I put together the following PhotoShow for your enjoyment.  It begins with a bit of humor - some of you may have seen this message already regarding the billboard dispute about "all dogs go to heaven".  After this unique prelude, is my story through photographs aptly describing the title, 'Blessing of the Animals or Animals are a Blessing'My thanks to Father Julian Cassar,  for giving me the opportunity to capture such blessings in the visual medium of photography, where words cannot do justice.


You can also view at this link:

A few words about Fr. Julian.... he began his journey as a priest in Malta, which led to America to minister in churches in New York and on to Eastern Oregon in John Day and Baker City.   May God bless him abundantly as he moves on to his new assignment at St.

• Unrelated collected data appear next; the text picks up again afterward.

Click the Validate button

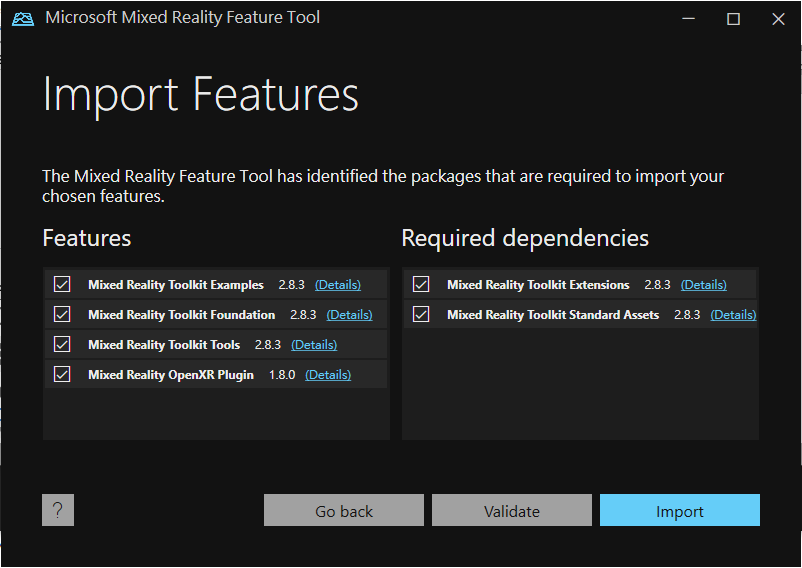pyautogui.click(x=512, y=510)
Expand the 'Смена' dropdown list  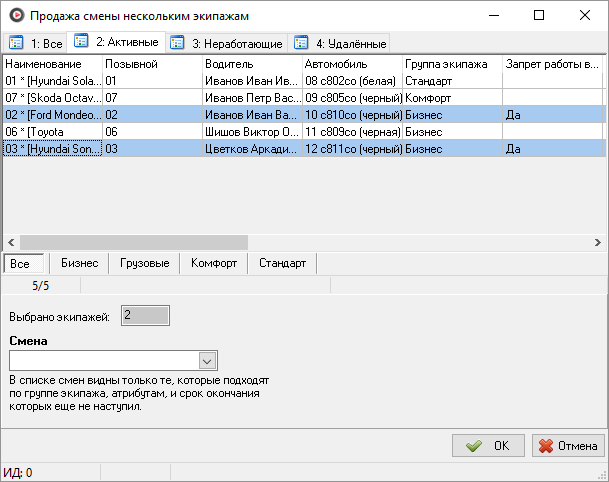[x=208, y=361]
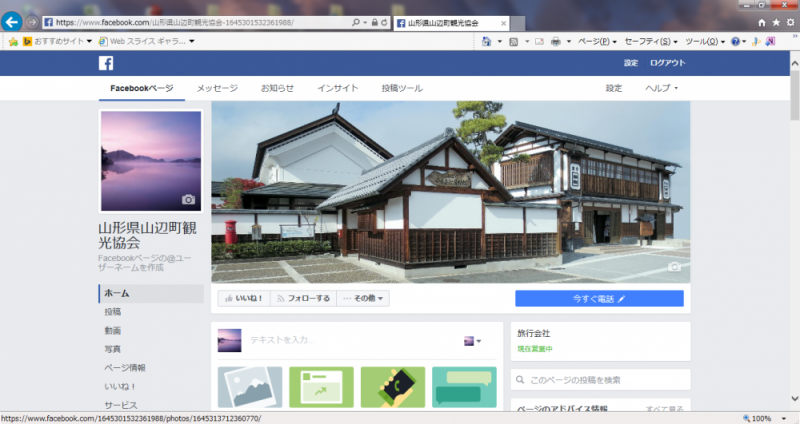
Task: Select the photo/video post option tile
Action: pyautogui.click(x=250, y=388)
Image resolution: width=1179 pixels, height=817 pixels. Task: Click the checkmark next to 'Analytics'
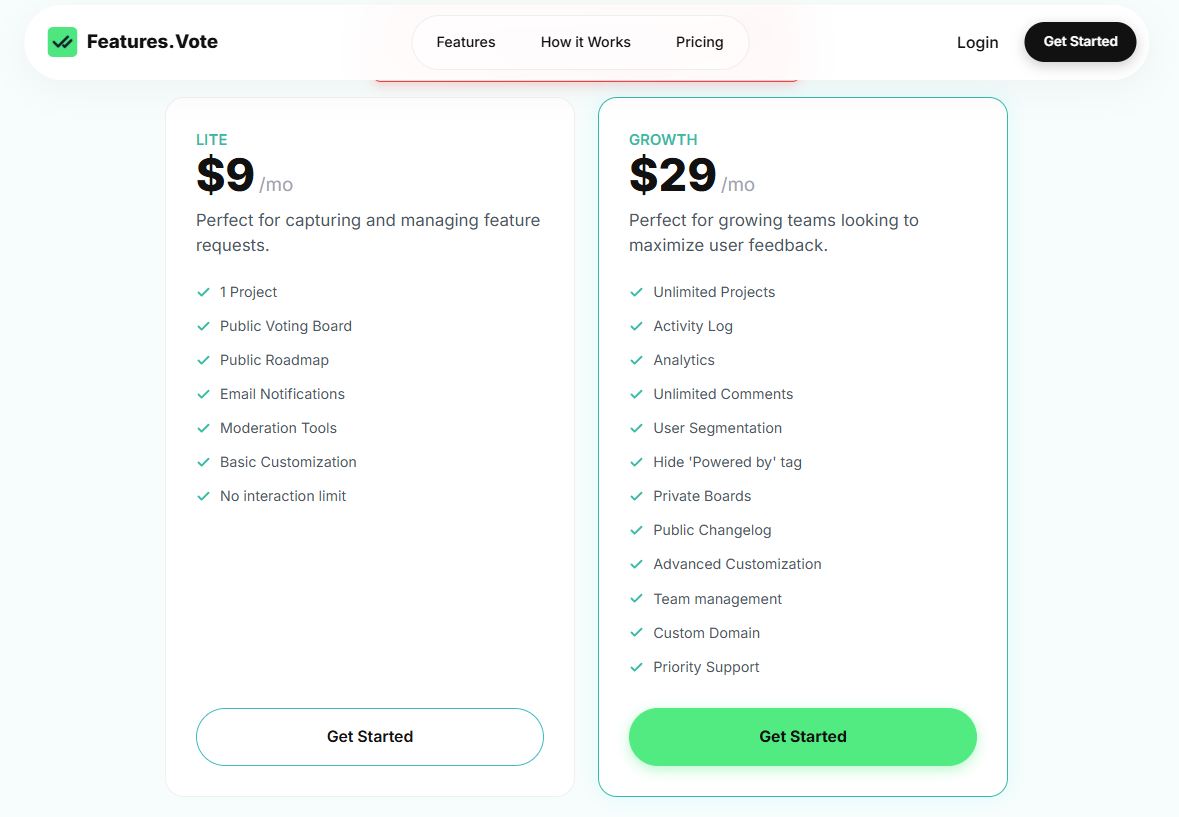pos(636,360)
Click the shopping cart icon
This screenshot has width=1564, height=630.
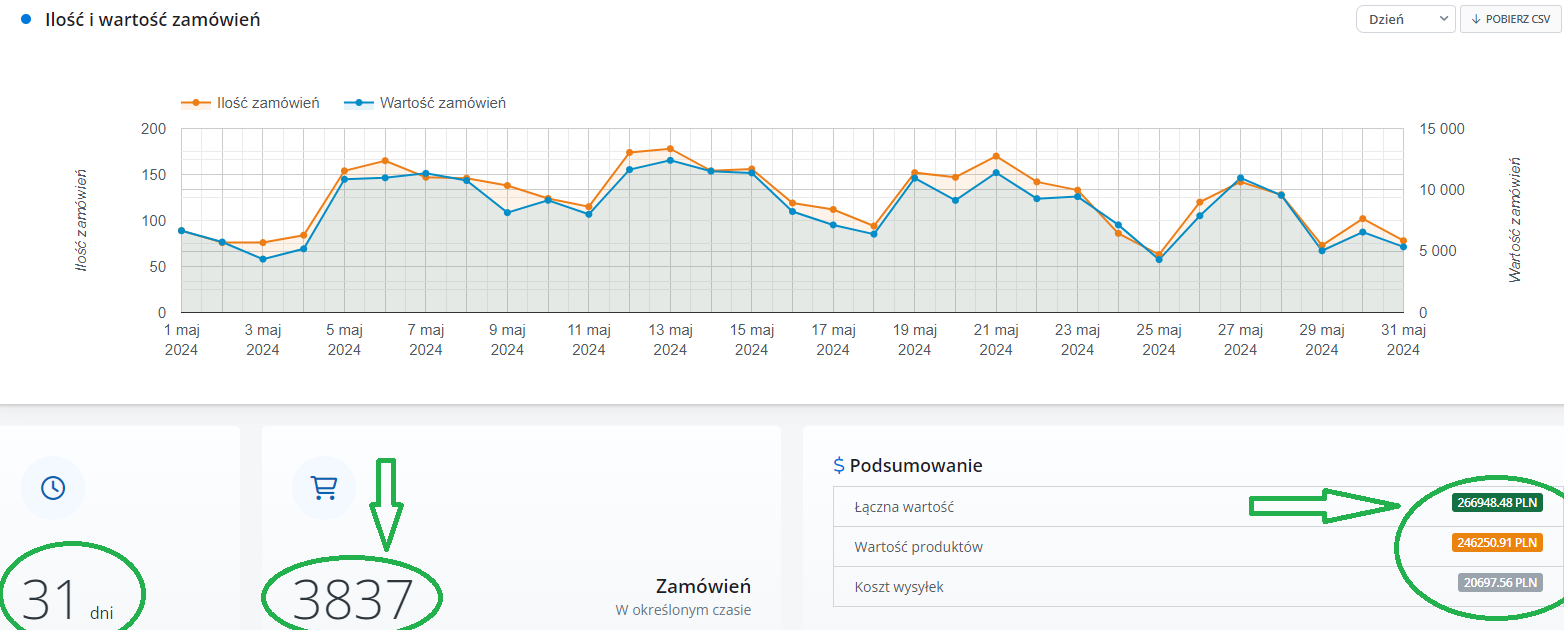point(323,487)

Francis of Assisi Parish in Bend, Oregon.  Also a gifted photographer, you can view some of his work on a July 15, 2013 post entitled "...and So God Made a Photographer (Part 1)".  With camera in tow, I'm sure he'll discover much beauty in the Central Oregon area to share.  I can think of no better way to send him off than in the peace prayer of St. Francis, so popular with people of all faiths and in which he personifies.  
Lord, make me an instrument of your peace. 
Where there is hatred, let me sow love;
Where there is injury, pardon;
Where there is error, truth;
Where there is doubt, faith;
Where there is despair, hope;
Where there is darkness, light;
And where there is sadness, Joy. 
O Divine Master, 
grant that I may not so much seek to be consoled
As to console;
To be understood, as to understand;
To be loved, as to love.
For it is in giving that we receive,
It is in pardoning that we are pardoned,
And it is in dying that we are born to eternal life.

Join me in two weeks, October 28th, at The Turn-Up Patch.  See you then!

Monday, September 30, 2013

The Cross in Amazing Grace

I was asked to take photographs of a recent celebration of the 75th Jubilee Anniversary of a little parish nestled in our valley.      St. Elizabeth of Hungary in John Day began its journey in 1938 and has persevered in faith these past 75 years.  I did a little study on St.Elizabeth, namesake of the church, who was born in 1207 and died at the young age of 24.  The condensed version is that she was an exceptional woman of God, who gave up luxury to tend to the poor and sick.  She is generally represented as a princess graciously giving alms to the wretched poor or as holding roses in her lap.  In the latter case, she is portrayed either alone or as surprised by her husband, who, according to a legend, met her unexpectedly as she went secretly on an errand of mercy and the bread she was trying to conceal suddenly turned into roses.  She is a symbol of Christian charity.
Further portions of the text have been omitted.